Wednesday, March 27, 2013

Where Do You Look For Your Easter Eggs?



There's a story my mother tells about my sister as a toddler, hunting for Easter eggs. Our older brother knew the game - he would quickly loop around the house looking in all of the prime spots to gather the stashed eggs and assorted goodies. My sister Helen was new to this, so she opted to follow his example. She dutifully followed him to check every spot he was successful finding an egg in. No surprise to us in hindsight, she didn't find any Easter eggs of her own that year.

In order to discover the "next big thing" or understand your user in ways your competition doesn't, you need to look in places less obvious - those not explored time and time again by others who came before you. When they zig, you zag. When they think linearly, you think laterally.

One fun tool for encouraging lateral thinking is the
Oblique Strategies card set created by Brian Eno and Peter Schmidt. These cards have been used by many musical artists over the last few decades, ranging from Robert Fripp and David Bowie to REM and Coldplay(!?). Abstract directives and queries on the cards encourage the user to confront the dilemma in front of them in a new manner - hopefully to surprising result.

Or maybe it is simpler than that. Perhaps the question "where would Mom hide an easter egg" simply changes to "where on Mom's precious carpet and furniture would she worry least about a stain from dye"?


P.S.
Don't worry about my sister - she grew up to be talented and smart. The best of us kids, actually...


Thursday, March 21, 2013

Bimmer's Brand Ballad


BMW Introduces New ‘Sound Logo’

So, BMW has a new sound logo...

I'm intrigued by how effectively sound logos can reinforce a brand through our memory's affinity for audible stimuli.  We are inundated by them daily, and you would recognize them if you focused upon them - yet most of us seem oblivious of their presence in our lives.

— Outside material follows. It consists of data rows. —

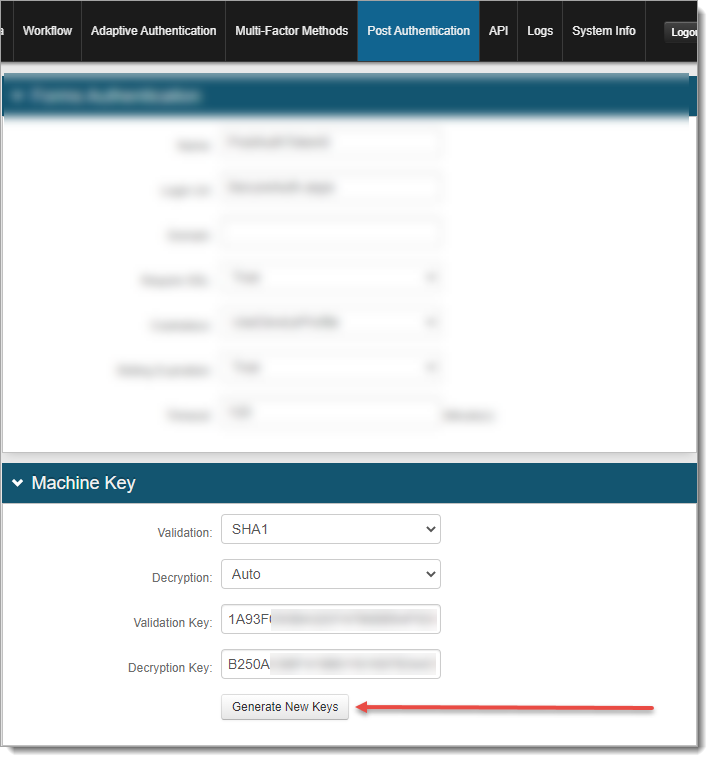713x762 pixels.
Task: Open the Require SSL dropdown
Action: pos(330,279)
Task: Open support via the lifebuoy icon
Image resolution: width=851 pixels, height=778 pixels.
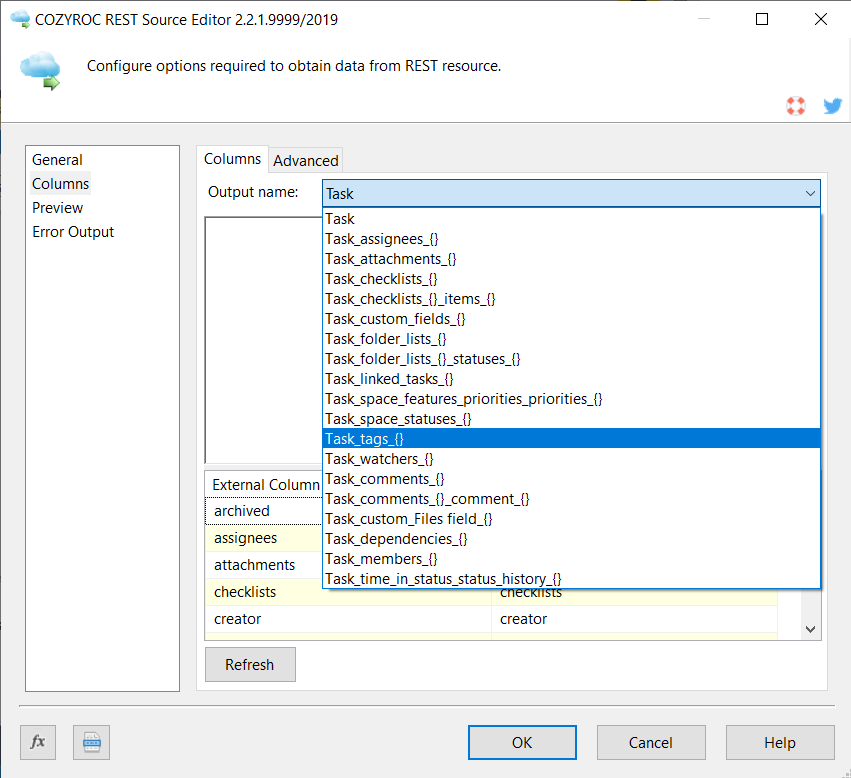Action: point(796,105)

The old one seems somehow more "Bavarian" to me.  The new one more... backwards psychedelic synth-saxophone?!?  What's your take?


Sunday, March 17, 2013

Am I Constructivist Or Am I Memorex?


As discussed previously, in order for a Visual Brand Language (VBL) strategy to be applied successfully across a diverse line of products, we understand that there needs to be some level of mutability to it.  The "amount of stretch" required may vary depending upon the nature of your product line, but it is always there at some level.

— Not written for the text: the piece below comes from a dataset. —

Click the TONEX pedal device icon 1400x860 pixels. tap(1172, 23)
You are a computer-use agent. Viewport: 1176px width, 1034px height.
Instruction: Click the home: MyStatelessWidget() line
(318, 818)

But if a strong VBL relies on recognition and mutability simultaneously, do we have a conflict?  Well, it turns out those two factors are not as mutually exclusive as it would first appear.  In his book "This Is Your Brain On Music" Dr. Daniel Levitin explores how our brains interpret and process musical stimuli.  Throughout the book he uses musical examples to illustrate aspects of how our brains access memory and recognition, and relates these examples to the competing Constructivist and Record-Keeping theories.  While this is all well above my pay-grade, in a nutshell it can be stated that Constructivists argue that we store relational information to inform a reconstruction of events when needed, while the Record-Keepers argue that memories are recorded verbatim as in a video file.  Both schools of thought have evidence to support their views, and in the end it appears that each contain a part of the truth.

If you were able to successfully identify a popular traditional melody whistled to you out of pitch, out of time, and with inconsistencies in interpretation, your brain would be illustrating behavior consistent with the Constructivist theory.  You took an imperfect input and broke it down into sets of relationships which you could interpret and derive meaning from.  Each individual pitch may be off, but if the relationships between them is somewhat consistent with the intended melody (not even in amount, just direction up or down) you will most likely be able to identify the song.

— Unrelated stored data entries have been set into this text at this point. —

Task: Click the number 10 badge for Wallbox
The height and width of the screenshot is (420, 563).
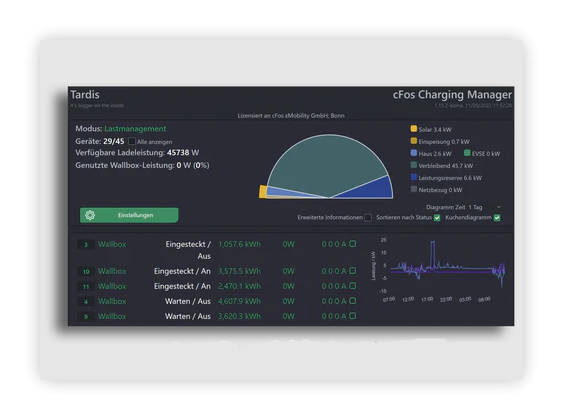Action: (86, 271)
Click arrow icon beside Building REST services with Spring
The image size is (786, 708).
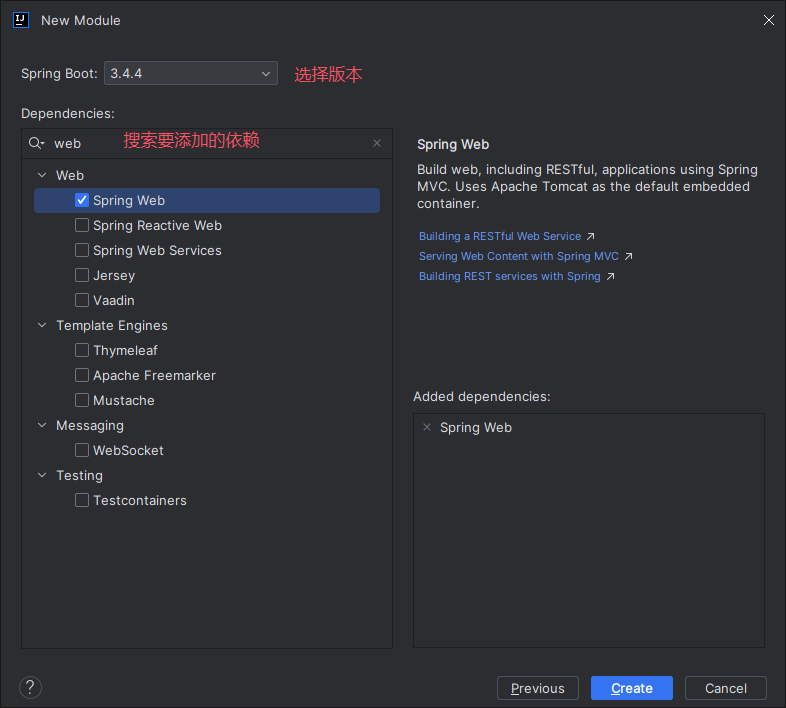(610, 277)
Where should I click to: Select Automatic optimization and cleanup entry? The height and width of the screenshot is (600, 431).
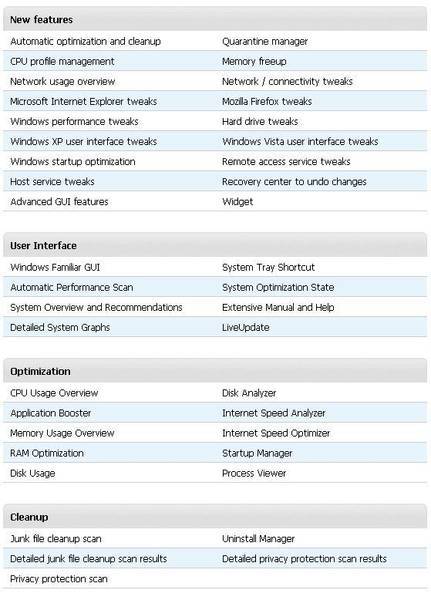click(85, 41)
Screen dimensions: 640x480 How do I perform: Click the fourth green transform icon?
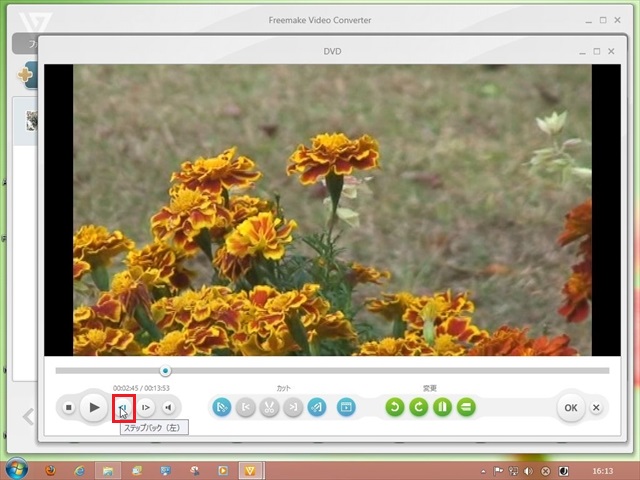point(467,407)
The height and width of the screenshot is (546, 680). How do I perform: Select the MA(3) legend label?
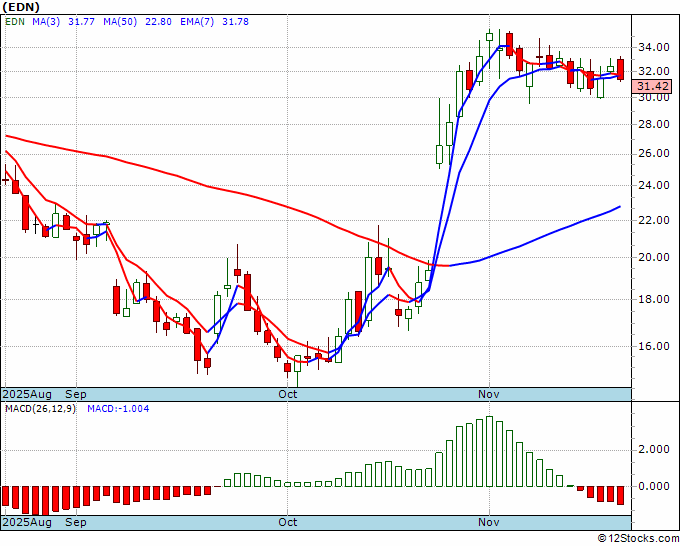[x=46, y=22]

Interestingly, if we turned the tables around and asked you to whistle a recent hit song to me (one with a singular, definitive performance), you would perform it closer to the original performance’s key and tempo than chance could account for.  This is true whether you had musical training in your background or not.  Relationships are not the lone factor of recognition, your Record-Keeping brain maintained a persistent reference for you to recall in this scenario.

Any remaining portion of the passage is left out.